• **The records**:
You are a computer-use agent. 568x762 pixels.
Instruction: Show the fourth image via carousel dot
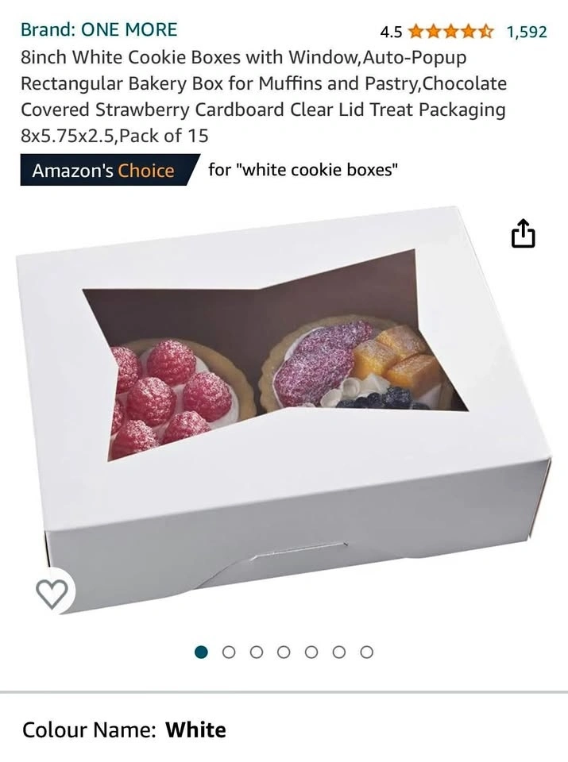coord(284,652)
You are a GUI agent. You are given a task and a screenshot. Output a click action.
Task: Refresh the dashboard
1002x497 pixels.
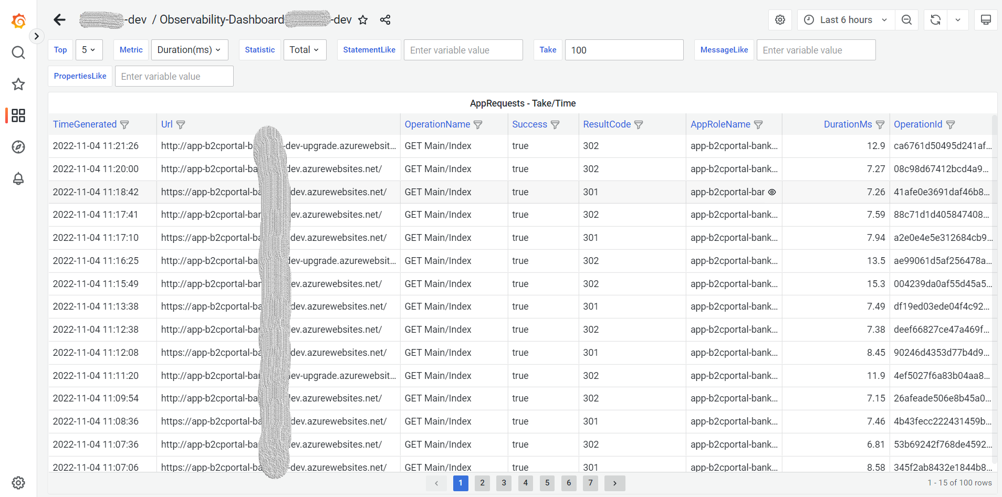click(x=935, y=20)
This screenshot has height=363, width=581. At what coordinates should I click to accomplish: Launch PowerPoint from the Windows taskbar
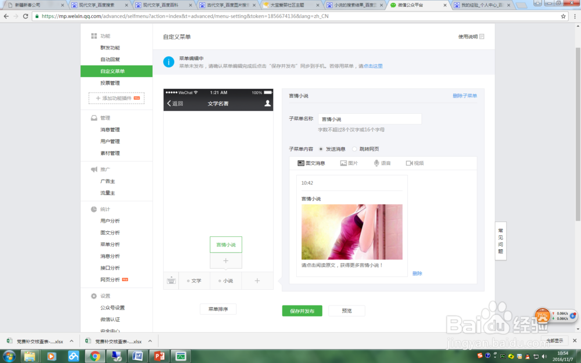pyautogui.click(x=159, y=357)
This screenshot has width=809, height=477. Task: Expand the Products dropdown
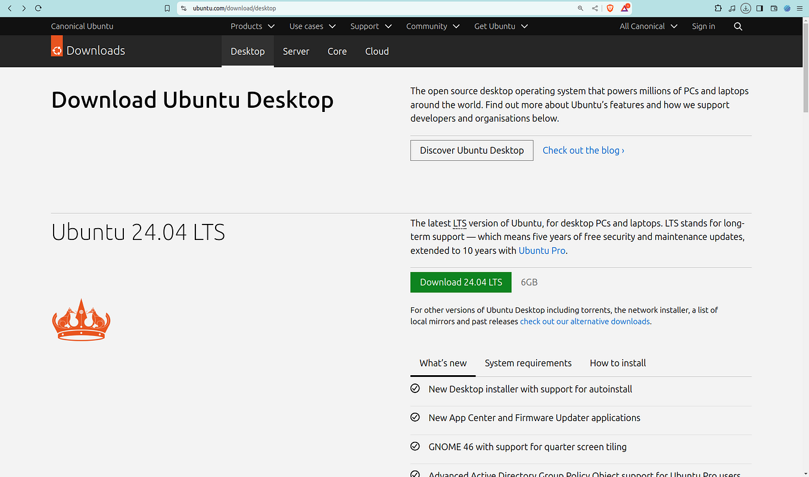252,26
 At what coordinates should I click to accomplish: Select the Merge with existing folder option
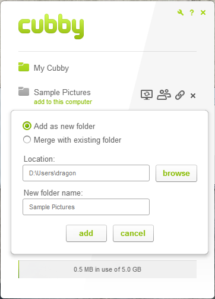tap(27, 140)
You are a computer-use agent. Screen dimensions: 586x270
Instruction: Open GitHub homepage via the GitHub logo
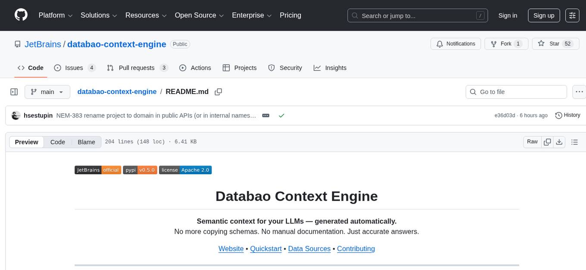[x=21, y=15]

--

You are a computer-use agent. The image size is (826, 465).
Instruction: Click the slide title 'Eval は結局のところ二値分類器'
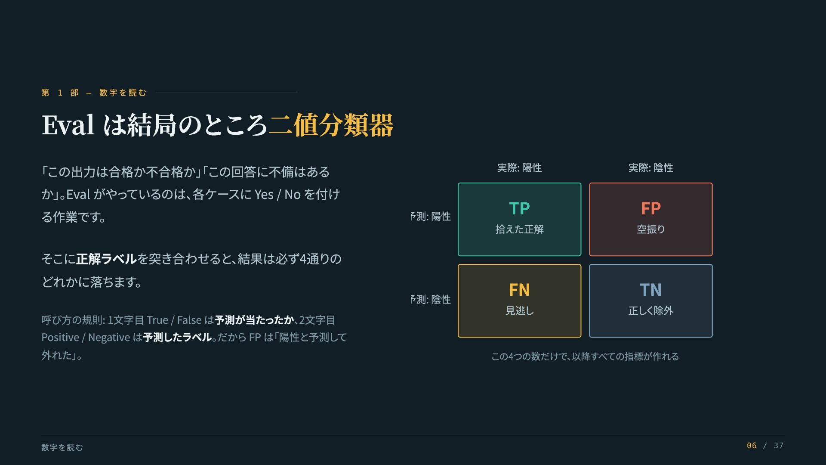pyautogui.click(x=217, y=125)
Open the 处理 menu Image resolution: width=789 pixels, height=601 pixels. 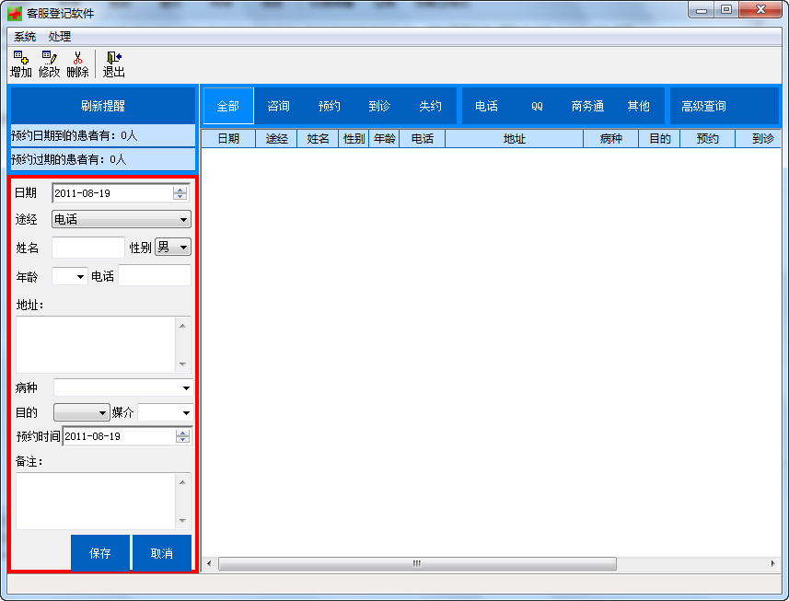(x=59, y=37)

---

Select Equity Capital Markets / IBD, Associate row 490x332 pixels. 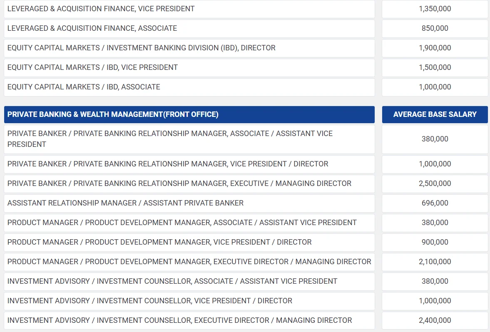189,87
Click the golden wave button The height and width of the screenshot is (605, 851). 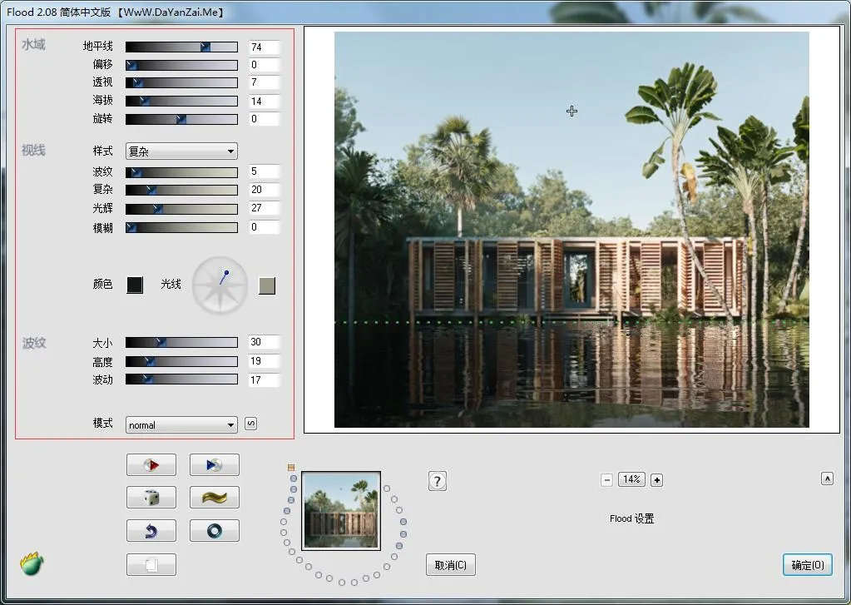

• **Task to carry out**: Return the lines from the one with "You are a computer-use agent. Screen" to the one with "[x=21, y=15]", exactly as they appear, with both of those lines included. Leave the pictures out.

• **Output for this exercise**:
You are a computer-use agent. Screen dimensions: 586x270
Instruction: Open GitHub homepage via the GitHub logo
[x=21, y=15]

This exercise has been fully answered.